The Salt Roads
John Goodlad
(Birlinn, £16.99)

The Nobel Prize-winning Icelandic author Halldór Laxness once wrote that “when all is said and done, life is first and foremost about salt fish”. To our ears, this sounds like ridiculous hyperbole. But after reading John Goodlad’s new book on the role played by salt fish in the economies and cultures of Shetland, Faroe, Iceland, Norway, the Netherlands and the Basque country, Laxness’ claim makes a lot more sense.

A Shetlander who has worked in the industry all his life, Goodlad has always been obsessed with fishing. He writes evocatively here of listening to the trawler radio band as a boy, and of the momentous occasion he was allowed to accompany his father out on a fishing boat for the first time.

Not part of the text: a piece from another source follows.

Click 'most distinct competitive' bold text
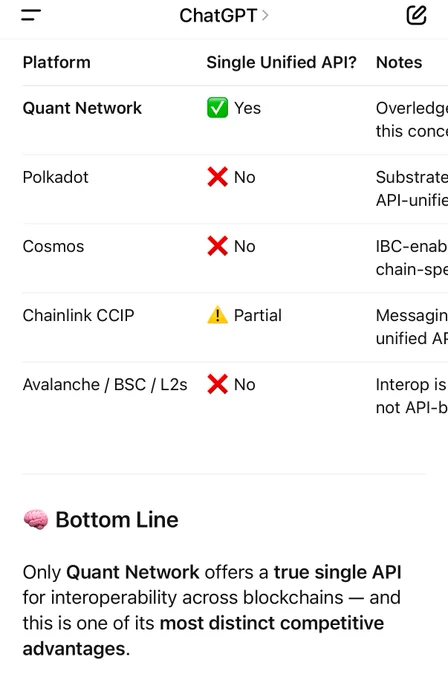 [272, 623]
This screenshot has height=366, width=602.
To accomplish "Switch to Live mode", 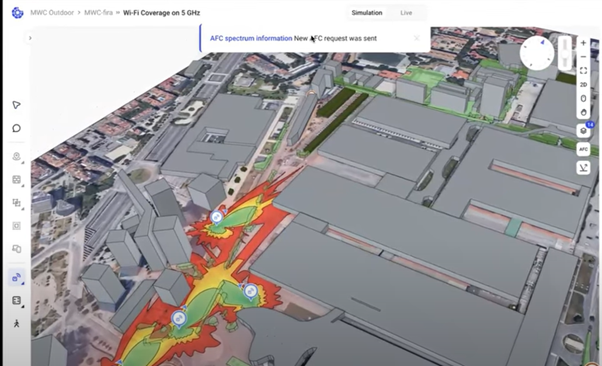I will pyautogui.click(x=406, y=13).
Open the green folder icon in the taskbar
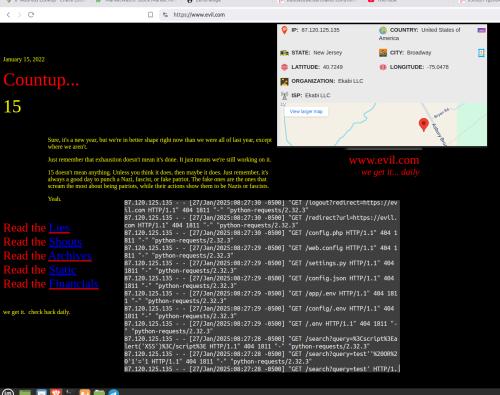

There’s probably no one better placed to write a history of the salt cod and salt herring industries, and it should be required reading for anyone who still thinks of Shetland as a remote, marginal outpost. In the days of sail, Shetland was far more intimately connected to its northern neighbours than it is today. Iceland is closer to Shetland than London. Faroe is closer than Edinburgh, and could be reached in little more than a day. At its height, Shetland was the hub of a thriving industry satisfying a demand for salt fish that stretched across Germany and Poland to Russia. Entire communities owed their existence to it, and fishing came to dominate and shape their cultures, leaving an indelible legacy.

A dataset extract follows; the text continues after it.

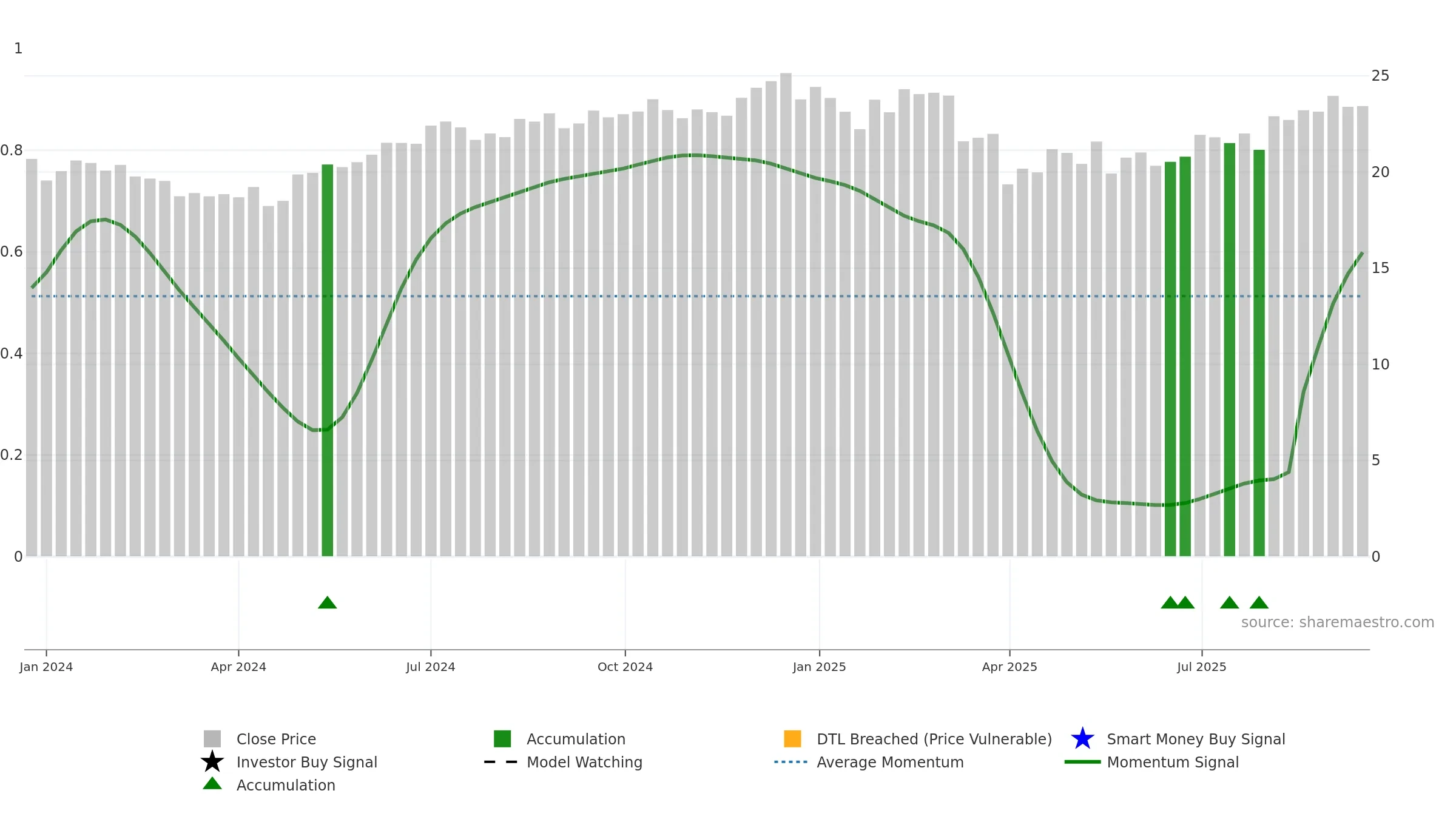The height and width of the screenshot is (819, 1456).
Task: Click the green Accumulation legend square
Action: point(502,738)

That demand is now long gone. The First World War and the Russian Revolution devastated the once-booming market, and, as wages rose across Europe, forms of protein other than herring became more widely available. Salt fish is no longer part of our culture, so The Salt Roads is a valuable reminder of a forgotten time.

The fish may have been dry, but Goodlad’s history of the ascent of the cod market, and the subsequent herring bonanza, is anything but. His personal connection with the culture gives the book a real immediacy, and his informed, imaginative reconstructions of life at sea leave one awed by the heroic resilience and physical hardiness of generation after generation of fishermen.

The story of resourceful, innovative and skilled peoples with a shared language and way of life, The Salt Road chronicles how Shetland’s fishermen gradually wrested control away from landowners, who would evict any crofter who refused to fish for them, to the point where they could afford their own boats and earn wages that would have been unimaginable a few years earlier. But it’s also a story brimming with uncertainty and tragedy, of countless men drowned at sea and communities devastated by their loss.

Along the way, we’re introduced to some remarkable individuals: like the 15th Century Dutchman Willem Beukels, who perfected the method for preserving herring; Arthur Anderson, born in Lerwick in 1792, who went on to found P&O Ferries; and the poetic polymath James John Haldane Burgess, who, despite being blind, taught countless seamen the arcane art of navigation as well as composing the songs sung at Up Helly Aa.

“We forget about something slowly and, within a couple of generations, it is gone. It need not be like this,” Goodlad writes. As much as the rebuilt sailing vessel Swan in Shetland, and the salt silo repurposed as an arts centre in Tvøroyri, Faroe, this approachable history is part of the process of keeping a people and their lifestyle alive in the cultural memory, and a fitting tribute to the men who put their lives at risk every time they went to work.